** start Source **

# Deadbolt too large for deadbolt hole in frame?



## wysiwyg6000 (Dec 31, 2009)

I'm installing a new deadbolt, which is a little bit bigger than the old one I used to have. The real problem is that the old one was more rounded around the perimeter while the new one is more squared. The hole in the frame doesn't totally line up with the hole in the door, because even now the current deadbolt hits the bottom of the hole. Mind you, the hole in the door is just fine, it's the hole in the frame that's the problem. The problem is that the hole in the frame is metal and not wood (I live in a relatively newer condo). I'm not quite sure how to widen the hole just a little bit in the metal frame without possibly cracking it or damaging it. How do I go about widening it a bit? Do I use a metal file? A dremel sanding bit for metal? Do I risk cracking the metal due to the cold of the winter?


----------



## Bob Mariani (Dec 1, 2008)

The metal frame is not likely to crack. Use a unibit to make this hole large. Square the corners as needed with a file. Or use a Fein Multimaster tool if you have one.


----------



## Bondo (Dec 8, 2007)

Ayuh,... You ain't gonna hurt the steel frame, unless you grind out too much metal....
I like your Dremel idea,... Maybe use a stone headed grinding bit in it...:thumbsup:
It'll hold up better than sanding/sandpaper heads...


----------

** end Source **
** start Data listing **

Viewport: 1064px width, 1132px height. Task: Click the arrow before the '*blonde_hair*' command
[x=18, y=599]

** end Data listing **
** start Data listing **

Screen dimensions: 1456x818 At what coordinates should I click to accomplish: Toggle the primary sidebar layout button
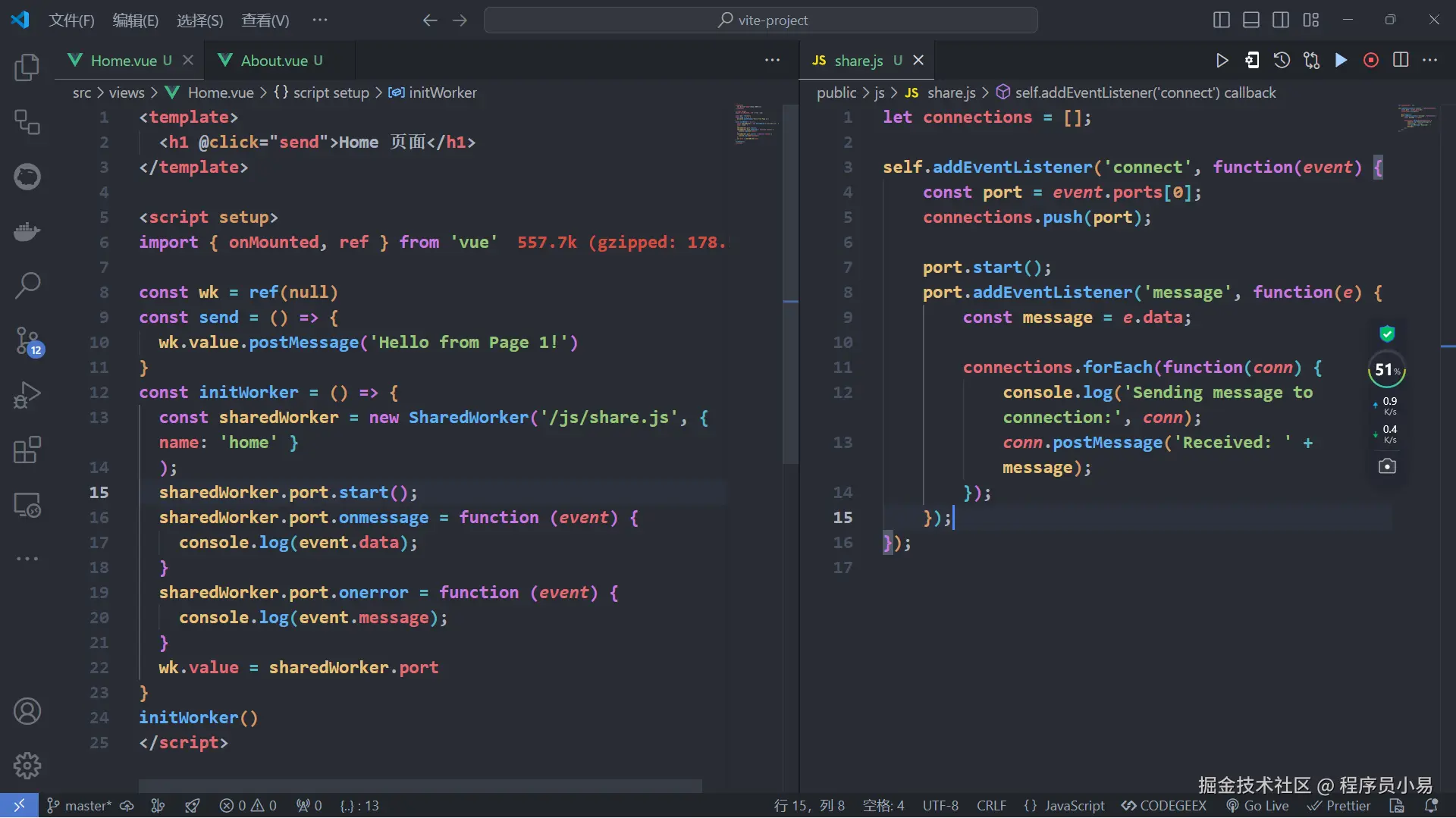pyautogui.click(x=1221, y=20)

** end Data listing **

■ To be done:
[1] In the deadbolt thread, what tool does Bob Mariani recommend for making the hole larger?
[2] Reproduce the passage of the deadbolt thread starting at "# Deadbolt too" and ending at "of the winter?".

■ Answers to the exercises:
[1] A unibit.

[2]
# Deadbolt too large for deadbolt hole in frame?



## wysiwyg6000 (Dec 31, 2009)

I'm installing a new deadbolt, which is a little bit bigger than the old one I used to have. The real problem is that the old one was more rounded around the perimeter while the new one is more squared. The hole in the frame doesn't totally line up with the hole in the door, because even now the current deadbolt hits the bottom of the hole. Mind you, the hole in the door is just fine, it's the hole in the frame that's the problem. The problem is that the hole in the frame is metal and not wood (I live in a relatively newer condo). I'm not quite sure how to widen the hole just a little bit in the metal frame without possibly cracking it or damaging it. How do I go about widening it a bit? Do I use a metal file? A dremel sanding bit for metal? Do I risk cracking the metal due to the cold of the winter?